Joseph Illick, Santa Fe Concert Association director

The sounds of music

Opera to choral music, chamber music to recitals, dance to jazz, there are treats for every taste A Santa Fe summer is a performing arts wonder. Both locals and visitors have several major milestones to look forward to in 2012. The Santa Fe Desert Chorale, first heard in 1983, celebrates its 30th season. The Santa Fe Chamber Music Festival, which began here in 1973, marks its 40th summer.
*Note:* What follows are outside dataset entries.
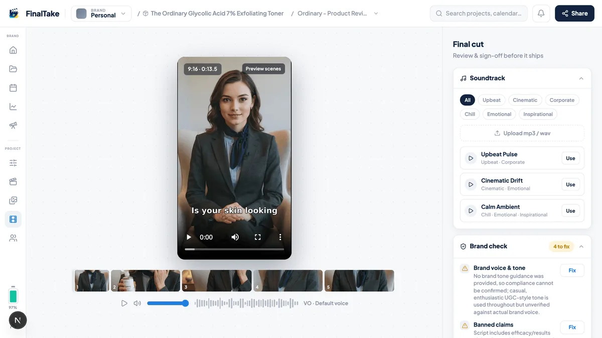Open the Home icon in sidebar
This screenshot has width=602, height=338.
(13, 50)
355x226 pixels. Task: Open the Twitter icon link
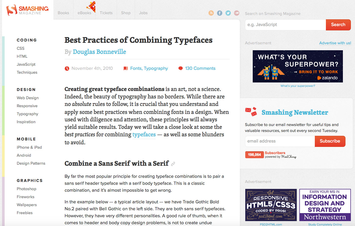[228, 13]
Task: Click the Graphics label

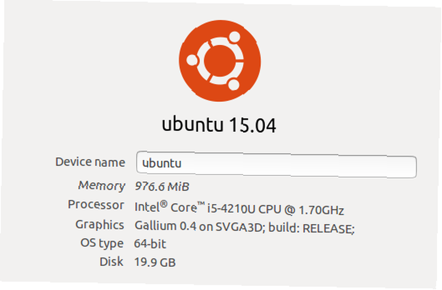Action: tap(99, 225)
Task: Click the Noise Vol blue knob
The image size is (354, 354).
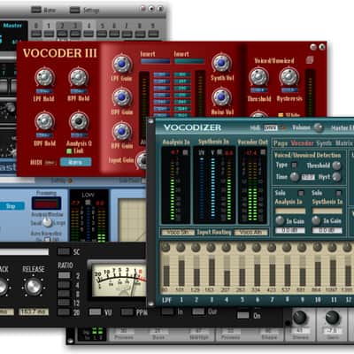Action: [221, 96]
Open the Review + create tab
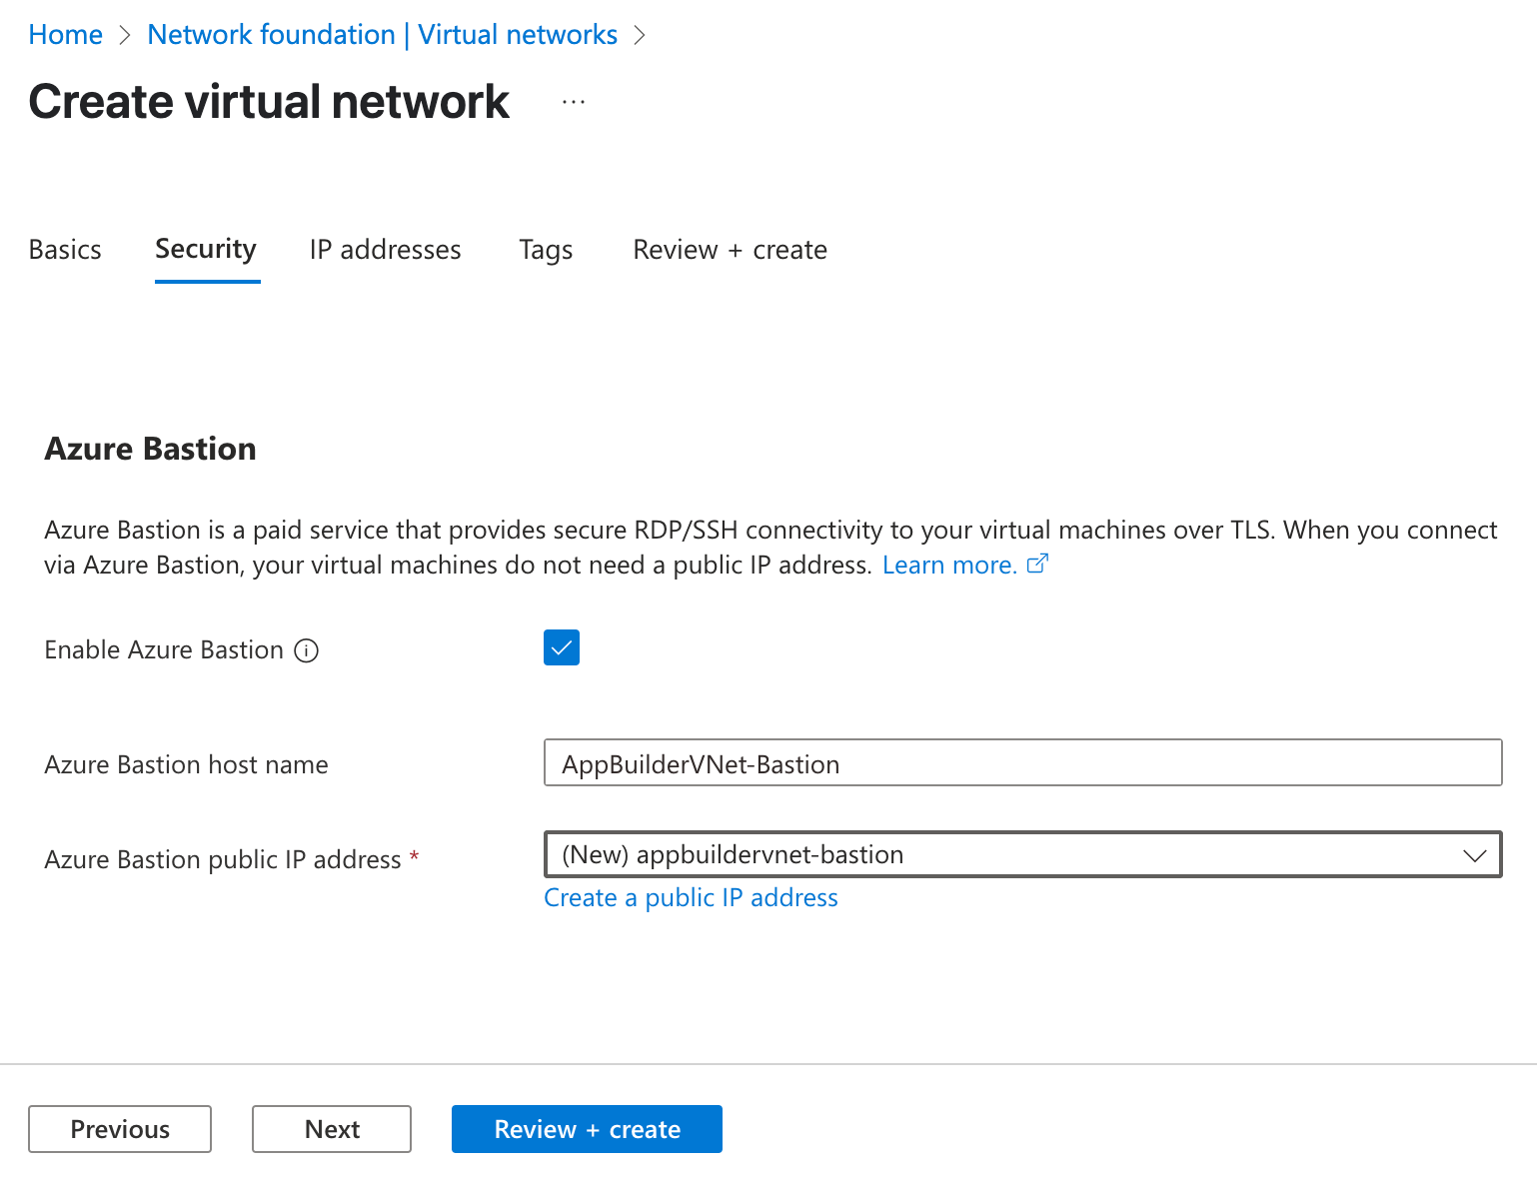The width and height of the screenshot is (1537, 1185). 730,250
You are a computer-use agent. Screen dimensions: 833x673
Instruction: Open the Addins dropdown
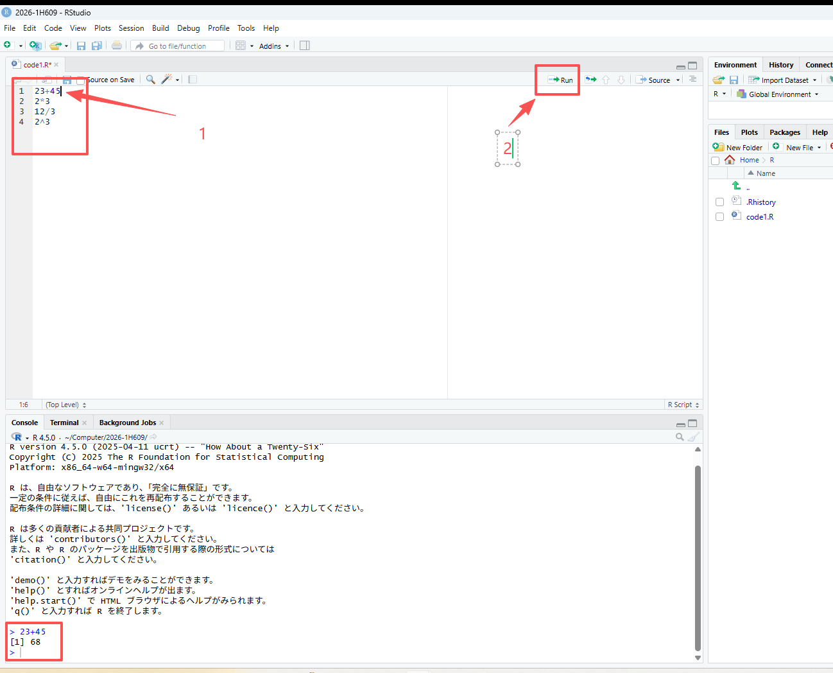click(274, 46)
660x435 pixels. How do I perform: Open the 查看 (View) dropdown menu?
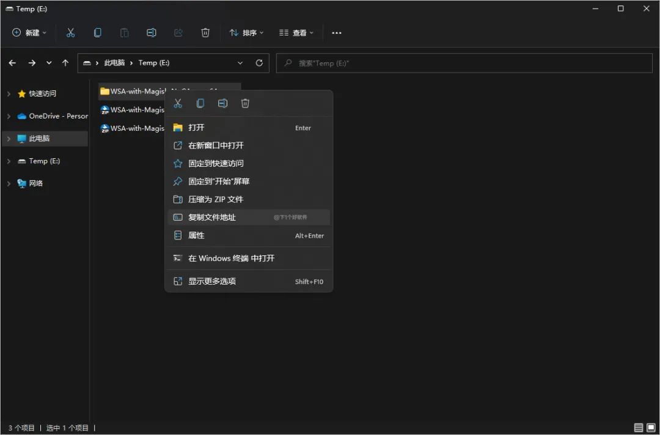coord(296,32)
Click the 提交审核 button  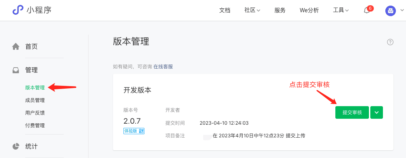(352, 112)
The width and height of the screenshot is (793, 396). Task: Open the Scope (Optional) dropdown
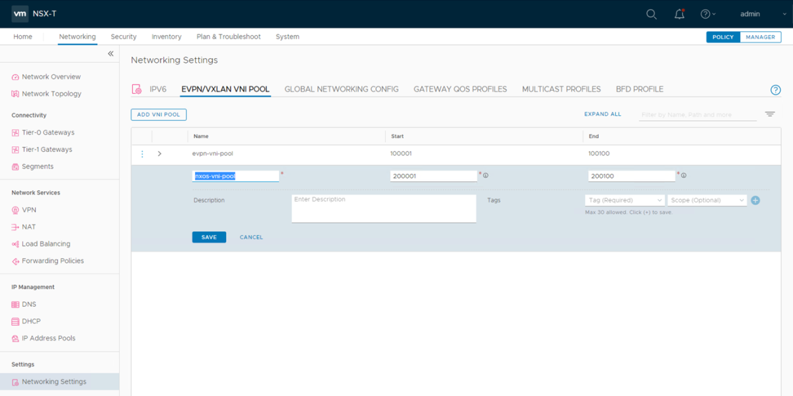(706, 200)
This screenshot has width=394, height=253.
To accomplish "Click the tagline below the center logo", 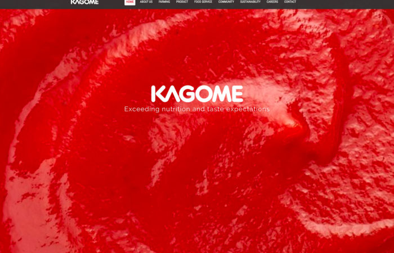I will click(x=197, y=109).
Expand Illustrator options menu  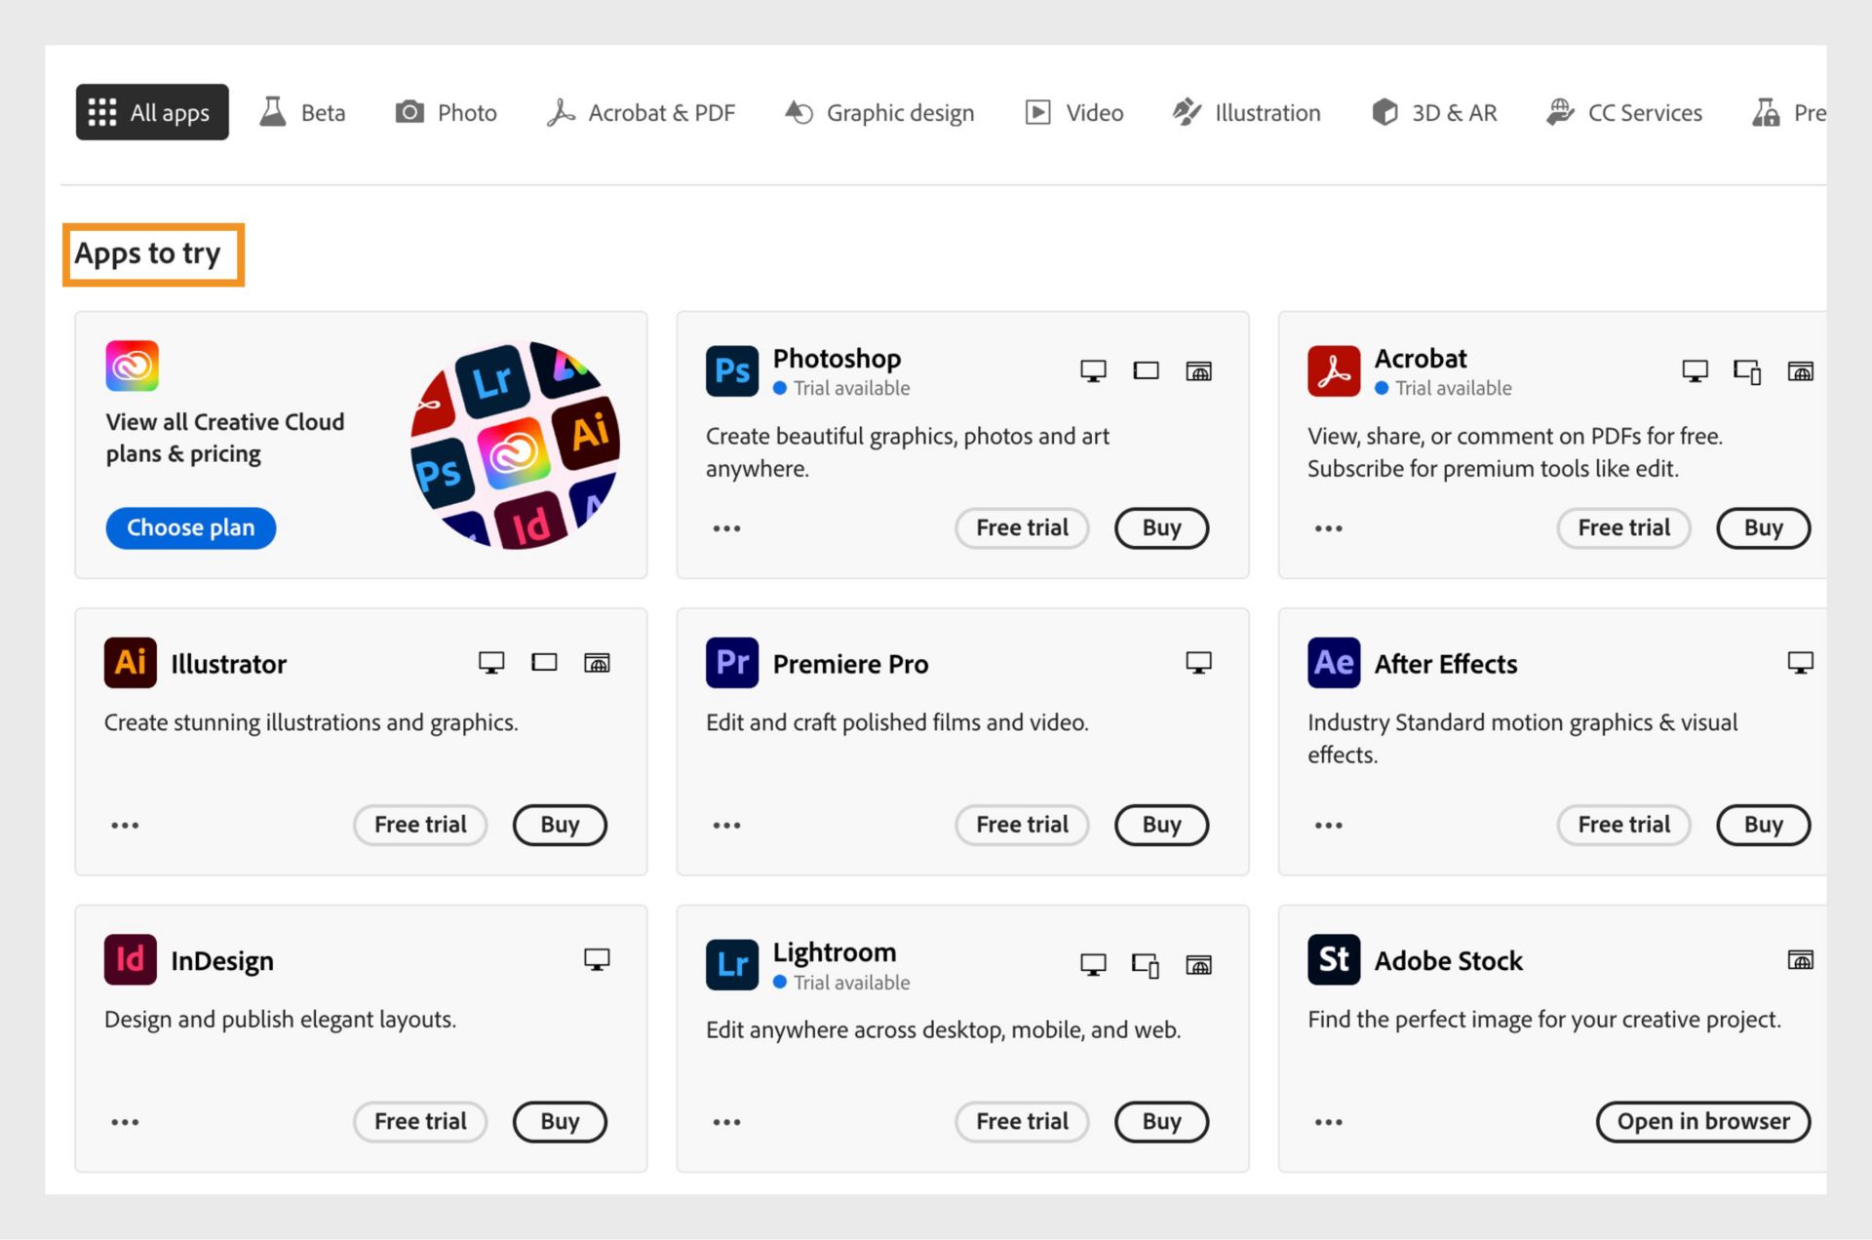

The Santa Fe Opera presents five new productions, three of them company premieres. Several collaborations with the opera are set as well. Desert Chorale singers will join the SFO forces in Karol Szymanowski’s massive, mystical King Roger. The Santa Fe Concert Association presents three one-hour voice recitals by Santa Fe Opera stars, while the Chamber Music Festival features several SFO singers in concert. In other performances, SFCA presents two evenings of dance by soloists and principals of the New York City Ballet; Aspen Santa Fe Ballet brings its probing artistry back to its second home; and the New Mexico Jazz Festival again explores “America’s music.” And of course, behind the public concerts are the people who cast the artistic spells for each group — music directors, managers and performers.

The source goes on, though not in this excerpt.